Bundesgerichtsentscheid

Rechtsöffnung,

4D_35/2026Entscheid vom 12.05.2026Schuldbetreibungs- und KonkursrechtOriginalsprache: DE

Zusammenfassung

Sachverhalt

Der Beschwerdeführer focht beim Bundesgericht einen Entscheid des Appellationsgerichts des Kantons Basel-Stadt in einer Rechtsöffnungssache an. Im bundesgerichtlichen Verfahren wurde er zur Leistung eines Kostenvorschusses aufgefordert. Trotz Fristansetzung und anschliessender nicht erstreckbarer Nachfrist bezahlte er den Vorschuss nicht.

Erwägungen

Das Bundesgericht hielt fest, dass der verlangte Kostenvorschuss innert der ordentlichen Frist nicht eingegangen war und auch innerhalb der angesetzten Nachfrist unbezahlt blieb.
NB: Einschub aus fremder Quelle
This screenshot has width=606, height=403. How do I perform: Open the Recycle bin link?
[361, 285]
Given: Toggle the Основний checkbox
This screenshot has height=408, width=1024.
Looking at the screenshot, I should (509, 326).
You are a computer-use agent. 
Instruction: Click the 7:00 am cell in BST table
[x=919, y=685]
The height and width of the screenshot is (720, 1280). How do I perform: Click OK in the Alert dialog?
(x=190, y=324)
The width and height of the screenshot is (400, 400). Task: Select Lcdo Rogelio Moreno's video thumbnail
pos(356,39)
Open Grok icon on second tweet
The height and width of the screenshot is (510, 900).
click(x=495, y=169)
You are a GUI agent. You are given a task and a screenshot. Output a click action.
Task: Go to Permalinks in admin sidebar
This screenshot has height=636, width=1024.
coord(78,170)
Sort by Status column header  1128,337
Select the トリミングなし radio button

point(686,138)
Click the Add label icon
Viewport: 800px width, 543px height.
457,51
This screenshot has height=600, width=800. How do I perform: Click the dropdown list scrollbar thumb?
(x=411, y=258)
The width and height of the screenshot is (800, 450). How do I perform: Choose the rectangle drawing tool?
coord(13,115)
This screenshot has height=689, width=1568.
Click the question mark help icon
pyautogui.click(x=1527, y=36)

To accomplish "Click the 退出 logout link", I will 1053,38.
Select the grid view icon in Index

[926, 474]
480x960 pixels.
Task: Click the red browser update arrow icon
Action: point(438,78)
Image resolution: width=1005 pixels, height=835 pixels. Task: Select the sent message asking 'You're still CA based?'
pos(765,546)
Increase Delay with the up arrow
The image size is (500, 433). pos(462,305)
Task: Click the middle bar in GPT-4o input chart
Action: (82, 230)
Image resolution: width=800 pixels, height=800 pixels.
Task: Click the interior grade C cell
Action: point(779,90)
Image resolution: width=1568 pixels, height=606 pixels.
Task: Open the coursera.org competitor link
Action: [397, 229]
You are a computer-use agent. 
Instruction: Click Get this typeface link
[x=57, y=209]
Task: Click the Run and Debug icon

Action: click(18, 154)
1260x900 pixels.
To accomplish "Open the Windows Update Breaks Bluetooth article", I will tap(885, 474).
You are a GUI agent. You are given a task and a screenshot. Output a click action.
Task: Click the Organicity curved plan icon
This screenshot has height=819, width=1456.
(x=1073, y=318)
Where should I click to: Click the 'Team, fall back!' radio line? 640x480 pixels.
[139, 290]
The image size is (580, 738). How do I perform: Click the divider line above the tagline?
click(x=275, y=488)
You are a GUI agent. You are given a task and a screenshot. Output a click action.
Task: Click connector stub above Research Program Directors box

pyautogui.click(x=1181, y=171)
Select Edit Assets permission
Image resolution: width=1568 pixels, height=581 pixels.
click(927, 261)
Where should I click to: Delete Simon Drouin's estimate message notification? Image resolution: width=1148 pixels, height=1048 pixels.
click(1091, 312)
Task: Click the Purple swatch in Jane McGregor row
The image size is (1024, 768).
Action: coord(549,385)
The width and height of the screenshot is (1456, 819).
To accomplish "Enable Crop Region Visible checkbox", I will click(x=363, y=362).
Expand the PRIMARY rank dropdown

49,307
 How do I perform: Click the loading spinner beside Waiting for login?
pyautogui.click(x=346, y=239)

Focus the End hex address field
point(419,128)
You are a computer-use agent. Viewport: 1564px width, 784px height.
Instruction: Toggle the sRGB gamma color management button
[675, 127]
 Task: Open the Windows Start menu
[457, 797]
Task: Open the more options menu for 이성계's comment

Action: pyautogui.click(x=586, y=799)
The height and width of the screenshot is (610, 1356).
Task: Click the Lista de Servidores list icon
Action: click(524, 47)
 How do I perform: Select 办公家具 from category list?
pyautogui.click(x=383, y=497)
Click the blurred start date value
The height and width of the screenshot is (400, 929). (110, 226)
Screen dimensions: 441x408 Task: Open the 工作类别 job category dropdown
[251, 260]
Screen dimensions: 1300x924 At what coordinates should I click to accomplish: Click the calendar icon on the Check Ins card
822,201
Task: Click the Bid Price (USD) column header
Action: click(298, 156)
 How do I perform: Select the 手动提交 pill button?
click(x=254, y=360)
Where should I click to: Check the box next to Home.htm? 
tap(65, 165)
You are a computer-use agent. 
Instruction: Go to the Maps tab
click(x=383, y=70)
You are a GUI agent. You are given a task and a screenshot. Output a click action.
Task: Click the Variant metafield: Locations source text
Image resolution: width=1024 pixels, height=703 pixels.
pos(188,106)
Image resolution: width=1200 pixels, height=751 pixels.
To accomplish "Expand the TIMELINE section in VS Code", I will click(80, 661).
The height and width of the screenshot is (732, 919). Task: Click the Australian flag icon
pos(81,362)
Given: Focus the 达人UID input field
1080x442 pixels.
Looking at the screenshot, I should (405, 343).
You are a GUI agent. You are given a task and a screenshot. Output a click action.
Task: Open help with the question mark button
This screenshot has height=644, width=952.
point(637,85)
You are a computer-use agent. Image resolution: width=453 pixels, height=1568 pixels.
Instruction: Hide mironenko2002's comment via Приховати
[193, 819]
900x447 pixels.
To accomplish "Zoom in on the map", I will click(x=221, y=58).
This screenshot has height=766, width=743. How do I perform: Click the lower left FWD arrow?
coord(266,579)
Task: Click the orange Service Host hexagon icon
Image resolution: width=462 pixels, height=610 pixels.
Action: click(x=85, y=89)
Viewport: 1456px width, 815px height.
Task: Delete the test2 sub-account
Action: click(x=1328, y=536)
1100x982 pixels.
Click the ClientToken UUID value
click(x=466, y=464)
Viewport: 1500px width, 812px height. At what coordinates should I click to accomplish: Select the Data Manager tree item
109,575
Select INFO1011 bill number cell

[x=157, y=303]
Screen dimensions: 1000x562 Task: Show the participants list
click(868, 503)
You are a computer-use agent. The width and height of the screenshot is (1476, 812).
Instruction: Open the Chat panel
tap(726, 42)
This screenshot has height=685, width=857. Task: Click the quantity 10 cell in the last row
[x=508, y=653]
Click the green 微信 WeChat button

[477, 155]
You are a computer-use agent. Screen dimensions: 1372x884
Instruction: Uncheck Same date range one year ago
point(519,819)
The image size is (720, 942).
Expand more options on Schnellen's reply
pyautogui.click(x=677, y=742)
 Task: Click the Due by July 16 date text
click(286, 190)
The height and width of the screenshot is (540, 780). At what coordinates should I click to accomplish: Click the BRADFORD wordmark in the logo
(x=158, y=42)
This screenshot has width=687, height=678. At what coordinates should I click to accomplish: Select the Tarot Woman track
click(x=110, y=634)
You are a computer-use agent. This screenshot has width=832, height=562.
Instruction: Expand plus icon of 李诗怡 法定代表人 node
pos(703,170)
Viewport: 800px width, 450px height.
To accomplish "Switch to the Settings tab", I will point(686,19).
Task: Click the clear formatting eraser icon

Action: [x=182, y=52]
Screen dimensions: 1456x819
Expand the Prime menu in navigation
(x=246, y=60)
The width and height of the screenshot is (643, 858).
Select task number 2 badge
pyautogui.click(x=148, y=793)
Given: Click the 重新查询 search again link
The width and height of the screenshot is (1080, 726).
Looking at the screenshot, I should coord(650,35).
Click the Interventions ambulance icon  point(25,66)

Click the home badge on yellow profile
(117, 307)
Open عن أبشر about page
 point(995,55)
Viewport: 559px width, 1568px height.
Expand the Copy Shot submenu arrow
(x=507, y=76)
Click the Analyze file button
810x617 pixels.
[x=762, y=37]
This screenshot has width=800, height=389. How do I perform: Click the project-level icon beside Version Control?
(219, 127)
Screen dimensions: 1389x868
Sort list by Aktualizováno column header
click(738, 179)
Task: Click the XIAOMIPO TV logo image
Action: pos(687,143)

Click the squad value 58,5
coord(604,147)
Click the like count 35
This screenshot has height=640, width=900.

Der Beschwerdeführer äusserte sich zwar mit Eingabe zur Sache und beanstandete den Kostenvorschuss, ersetzte damit die fristgerechte Zahlung jedoch nicht. Nach Art. 62 Abs. 3 BGG ist auf ein Rechtsmittel nicht einzutreten, wenn der Kostenvorschuss auch innert Nachfrist nicht geleistet wird. Das Verfahren konnte daher im vereinfachten Verfahren nach Art. 108 Abs. 1 lit. a BGG erledigt werden.

Entscheid

Auf die Beschwerde wurde nicht eingetreten. Damit blieb der angefochtene Entscheid des Appellationsgerichts des Kantons Basel-Stadt bestehen.